The vision is troubling enough to Tony that, without consulting anyone but Dr. Bruce Banner (Mark Ruffalo), he rushes the completion of an A.I. and robotics program that is supposed to do the Avengers’ job for them, but ends up spawning Ultron, voiced by James Spader. “Peace in our time,” Tony tells Bruce as they scramble to bring Ultron online, an ominous reference to Neville Chamberlain that is echoed menacingly by Tony’s creation throughout the rest of the film.
But Tony Stark is not alone in having troubling visions. A second run-in with Scarlet Witch allows her to probe at the entire team’s darkest fears and/or memories. There is Natasha Romanoff’s spy training, Bruce Banner’s ever-present anger issues, Thor’s fear of failure in Asgard and the anachronistic existence of Steve Rogers’ Captain America to contend with as well. It’s unclear if Scarlet Witch is a soothsayer or if she’s just able to bring to the surface your most repressed memories. Either way, she has the kind of unsettling effect that allows Ultron to operate with more efficiency than he might otherwise, assembling an army of “murder-bots,” as Bruce puts it, that can bring the Avengers to their knees.

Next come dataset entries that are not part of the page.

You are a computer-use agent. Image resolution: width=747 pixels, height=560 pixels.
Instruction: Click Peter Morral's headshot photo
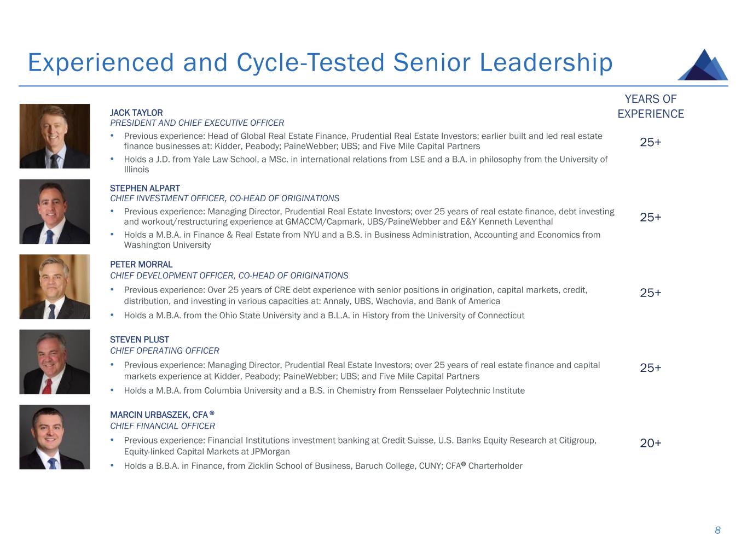(x=55, y=287)
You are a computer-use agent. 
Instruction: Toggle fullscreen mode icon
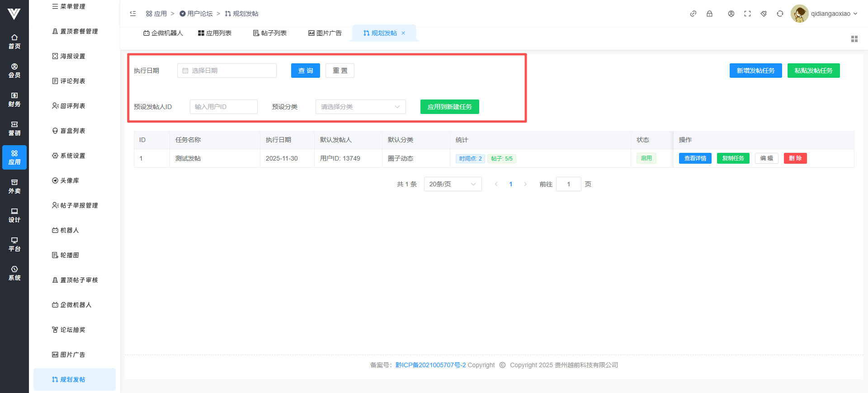[747, 14]
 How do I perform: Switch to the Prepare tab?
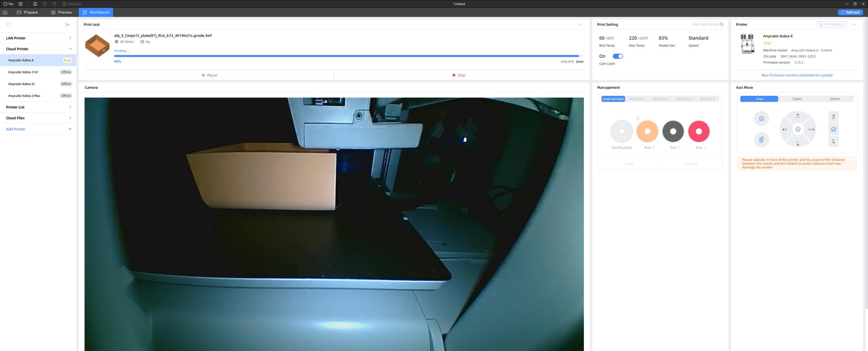[x=27, y=12]
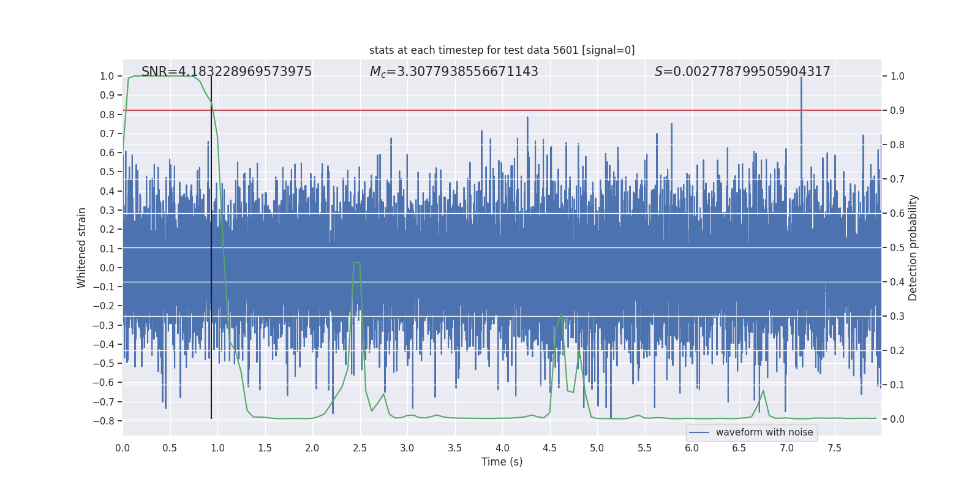Click the 'waveform with noise' legend label

coord(764,432)
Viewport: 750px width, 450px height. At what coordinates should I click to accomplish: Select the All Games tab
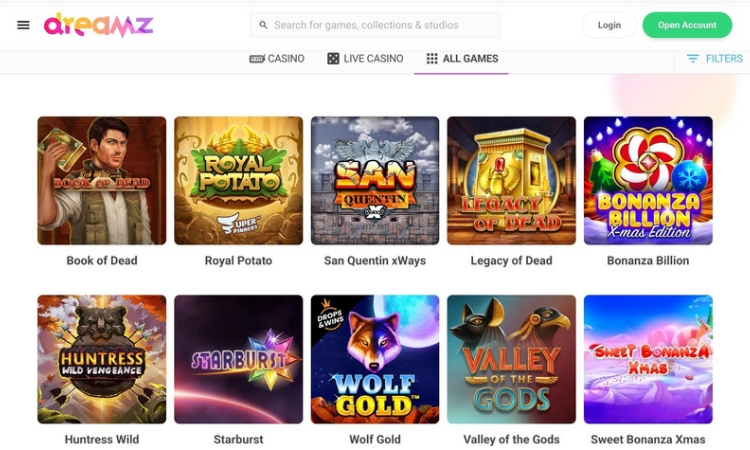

Even when self-doubt isn’t crippling the team, infighting is. Tony’s cavalier series of decisions that brought Ultron to life earn him a deserved share of the blame for the entire situation, nodding ahead to the coming “Civil War” as well.
There is still plenty of spectacle to be had. Hulk smashes. Iron Man makes his cocky quips. Steve Rogers (Chris Evans) is so comically wholesome that he chides a fellow team member for their language during that first raid on Sokovia. Thor is still trying to wrap his head around this whole interacting-with-humans thing. Black Widow (Scarlett Johannson) escapes from the back of a semi as it is being airlifted away by Ultron’s murder-bots.

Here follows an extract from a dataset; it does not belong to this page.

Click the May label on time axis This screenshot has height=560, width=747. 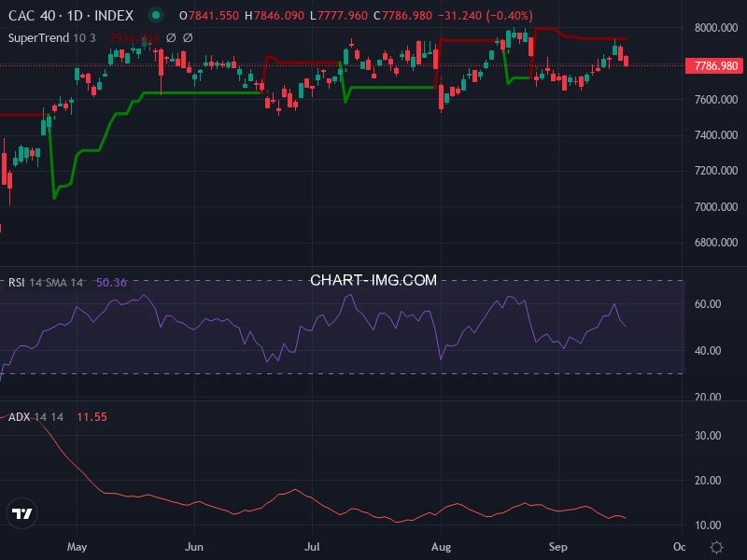(x=78, y=545)
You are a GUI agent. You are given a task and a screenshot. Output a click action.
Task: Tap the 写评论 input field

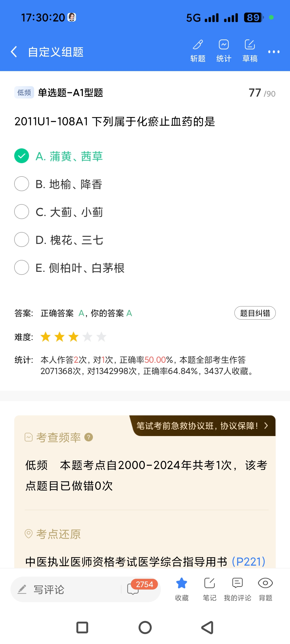(67, 589)
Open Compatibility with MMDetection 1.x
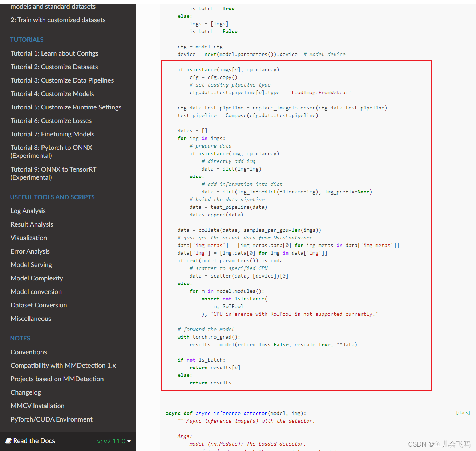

But the film’s deeply psychological bent amid all of the usual hijinks is a bit shocking in retrospect. To his credit, director and writer Joss Whedon is preoccupied with the humanity of all of his characters — the implications of wielding such great power.
It’s just that that preoccupation can be a bit of a fault at times. We get a prolonged dose of every hero’s humanity as the story progresses, almost like they are political candidates who are legally mandated to get equal air time. That equitability is admirable, and in the case of Black Widow and Hawkeye (Jeremy Renner) highly refreshing (finally, these characters have a little bit of depth). But it also feels like folly. The Marvel cinematic universe has expanded to the point that there really isn’t time for all of the Avengers to have a fully realized character arc without the film feeling bloated.

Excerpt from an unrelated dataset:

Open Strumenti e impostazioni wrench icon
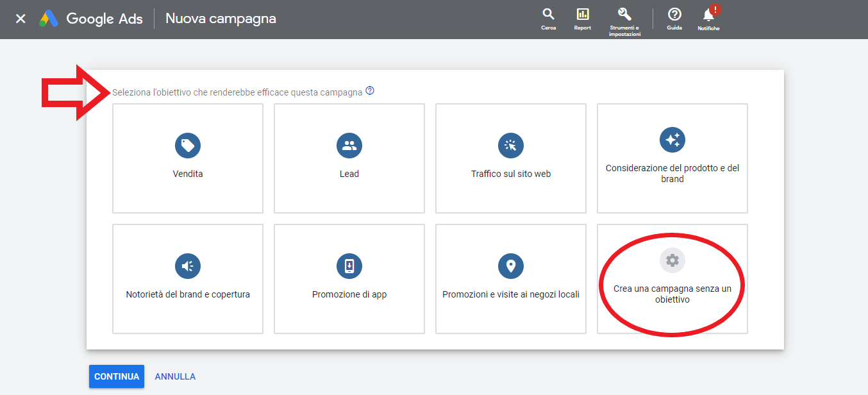624,15
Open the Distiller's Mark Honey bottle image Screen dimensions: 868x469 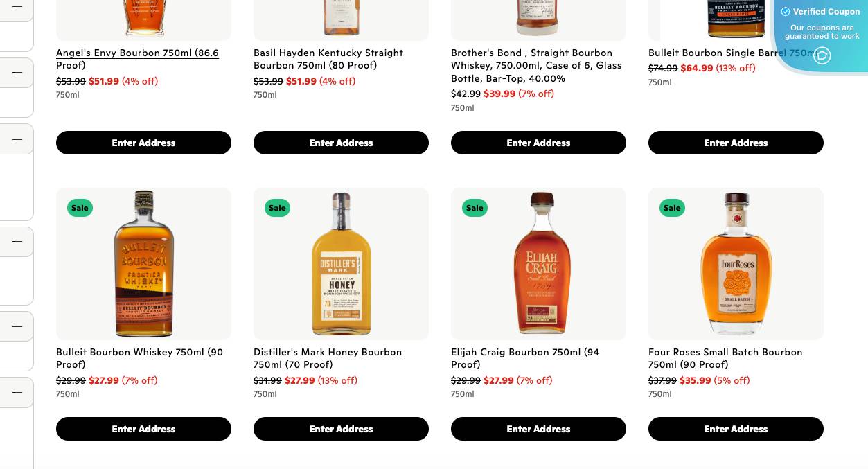[x=341, y=264]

It feels petulant to say so, but Age of Ultron‘s greatest strength is also a bit of a flaw. Whedon checked all of the required Marvel boxes and made something a bit more sensitive than most everything else in its shared universe. In trying to have it all, he ended up with a bit too much of everything. I’m not certain he should be blamed for trying — not when setting up the next half-decade of the story is a requirement on par with the specific story you’re trying to tell in any given Marvel Studios film.
I am sure that I’m glad Whedon tried, even if the end product wound up a bit clunky this time around. Finding humanity in the likes of Iron Man and Captain America has no direct value to a Marvel empire that is built on perpetual hype and the merchandising to go with it, but it is one of the things that has so far differentiated it from imitators. Whedon, who has said this is almost certain to be his last Marvel film, has done more than anyone else to make the Marvel films stand out. Age of Ultronmight not stand up to his first entry in the series, but it still looks like one of the very best Marvel films to date.